RECTAL ABSORPTION ENHANCEMENT OF PEPTIDE DRUGS

There are various reasons for rectal drug administration. Two of the most obvious ones are situations when patients are vomiting or suffering from nausea, while it has also been shown that it is possible to avoid at least partially hepatic first-pass elimination following rectal administration. An additional reason is the fact that the rectum environment is quite constant with respect to pH; composition, volume and viscosity of fluid; and less influenced by food. This offers the opportunity for rate controlled rectal drug delivery.
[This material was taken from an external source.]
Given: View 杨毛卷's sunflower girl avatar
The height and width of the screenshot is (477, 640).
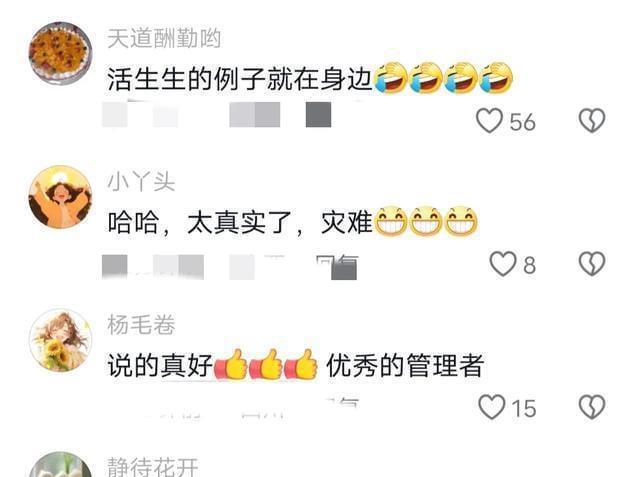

Indeed it has been shown for various drugs e.g. antipyrine, theophylline, midazolam, lidocaine, nifedipine etc., that rate-controlled rectal drug administration is well possible. For hydrophilic drugs the rectal mucosa acts as a physical barrier and absorption enhancers can be applied to increase the extent and rate of absorption. Various enhancers can be used, NSAID's, bile salts, surfactants, STDHF, fatty acids, mono-, di- and triglycerides, enamines, mixed micelles etc., their mechanisms of action mostly being not fully elucidated, to increase trans- and/or paracellular transport of drug. Increased absorption of drugs has been demonstrated depending also on the rate of administration. In addition, increased absorption of peptides e.g. DEyE and DGAVP and proteins such as insulin, albumin, somostatin analogue, has been accomplished. However, one of the major concerns, tissue and/or membrane damage, especially following repeated application, has not been dealt with satisfactorily. Detailed information about mechanisms of absorption enhancement and of membrane or tissue damage is needed to optimize drug absorption enhancement and reduce damage to at least acceptable levels. For hydrophylic drugs, especially peptides and proteins, the rectal mucosa acts not only as a physical barrier but also as a metabolic barrier. Therefore to increase the extent of absorption of these drugs absorption enhancers and metabolic inhibitors should be applied. This on its turn stresses the need of a careful tuning of the administration of enhancer, inhibitor and drug to obtain the optimum rate and extent of absorption. © 1990.